Parmi les blouses blanches se cachent aussi de fervents défenseurs du droit à l'avortement. Julian*, gynécologue à Santiago, soutient ses patientes qui ne souhaitent pas mener à terme leur grossesse. Ils redirigent la plupart vers des associations féministes pour qu'elles se procurent une pilule. Pour les Chiliennes les plus fortunées, quelques cliniques privées ouvrent leurs portes à celles qui veulent bien mettre la main au portefeuille. Mais Julian ne nous dira pas pour combien de pesos.

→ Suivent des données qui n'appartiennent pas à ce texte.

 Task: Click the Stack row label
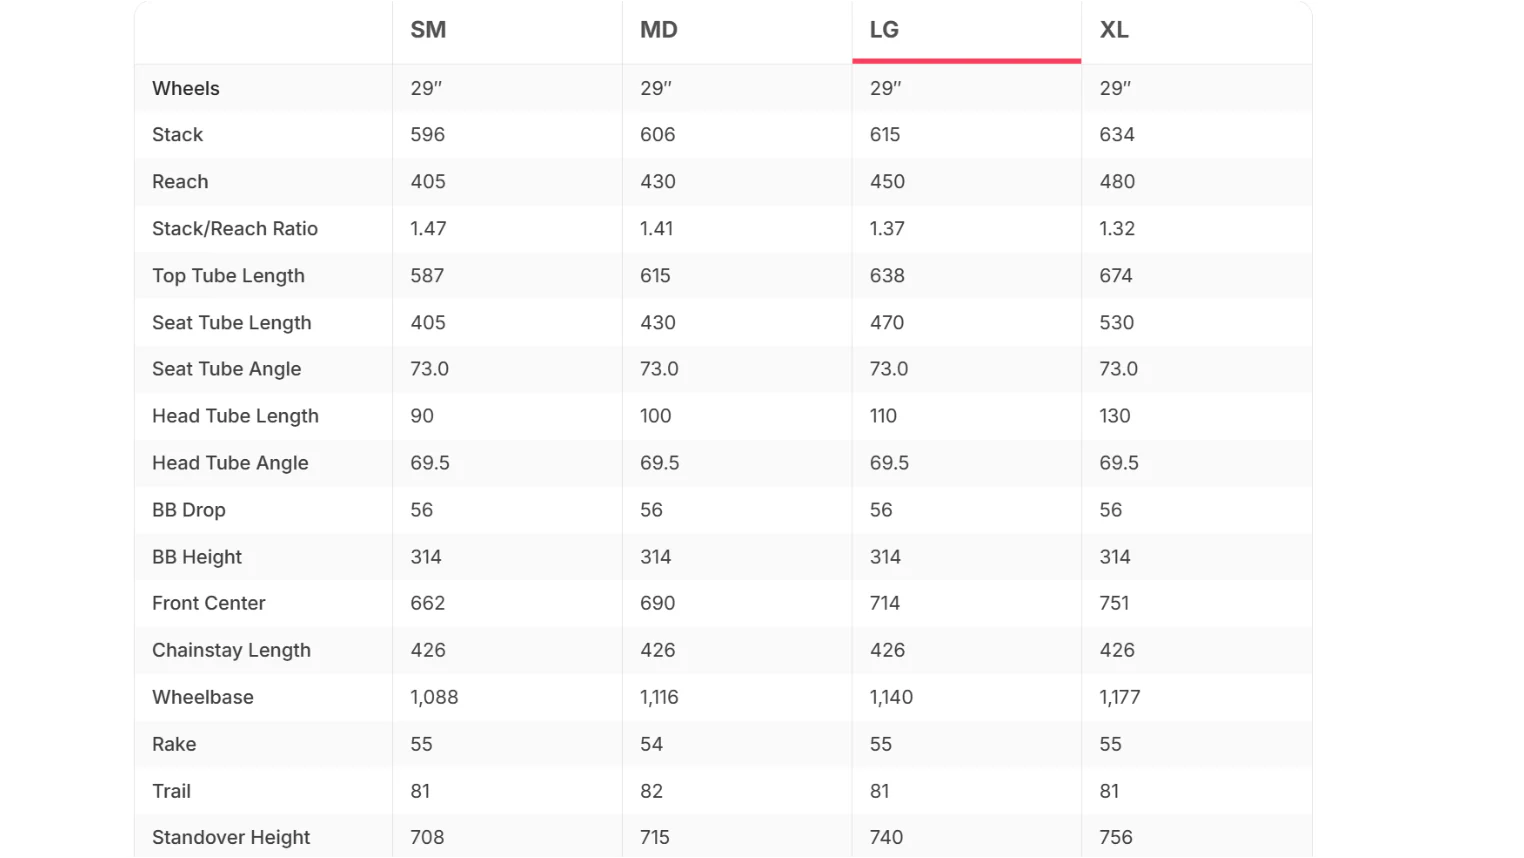coord(177,135)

« On inscrit la femme pour une opération de l'appendicite et on l'avorte en toute discrétion. C'est très cher mais ces médecins sont tous dignes de confiance. Cela enlève du stress à la patiente qui pense toujours à la prison », affirme Julian. Il a dernièrement conseillé Laura* dans son avortement. Très méfiante, cette mère de famille d'une quarantaine d'années a préféré payer le prix fort pour être opérée. Il était hors de question pour elle d'avorter sans aide médicale « J'ai une amie qui a failli mourir, il y a 20 ans, après avoir essayé d'avorter avec un cintre. Mon mari a accepté de m'aider pour qu'on paye l'opération. » Prix qu'elle taira elle aussi, peut-être à la demande de Julian. Certaines se rendent aussi en Uruguay, où l'IVG est autorisé, pour avorter en toute sécurité.

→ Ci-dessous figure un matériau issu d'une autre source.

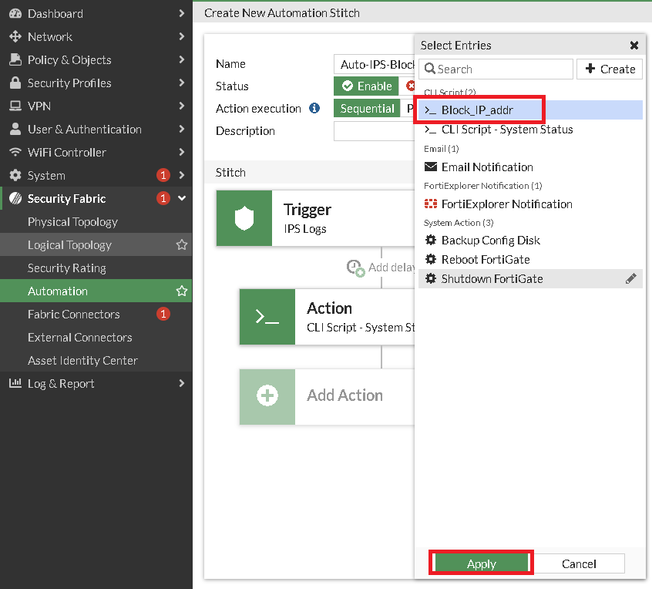Choose Sequential action execution

[x=367, y=109]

Malgré le nombre impressionnant de femmes qui avortent illégalement au Chili, le président de droite, Sebastián Piñera, au pouvoir depuis le 11 mars 2018, semble peu enclin à légaliser l'accès à l'avortement pour toutes les Chiliennes. Depuis quelques années, les langues se délient doucement et le tabou se lève autour de l'IVG. Si en politique, l'évolution est lente, dans la rue les Chiliennes brandissent pancartes et foulards verts, emblème de la lutte pour l'IVG, pour réclamer l'avortement. Le 8 mars dernier, des milliers de femmes sont descendues dans les rues de Santiago pour les droits des femmes dans le pays. Droits qui ne seront respectés seulement lorsque les femmes pourront disposer de leur corps comme elles le souhaitent et le désirent.

* Par souci d'anonymat, tous les prénoms ont été modifiés.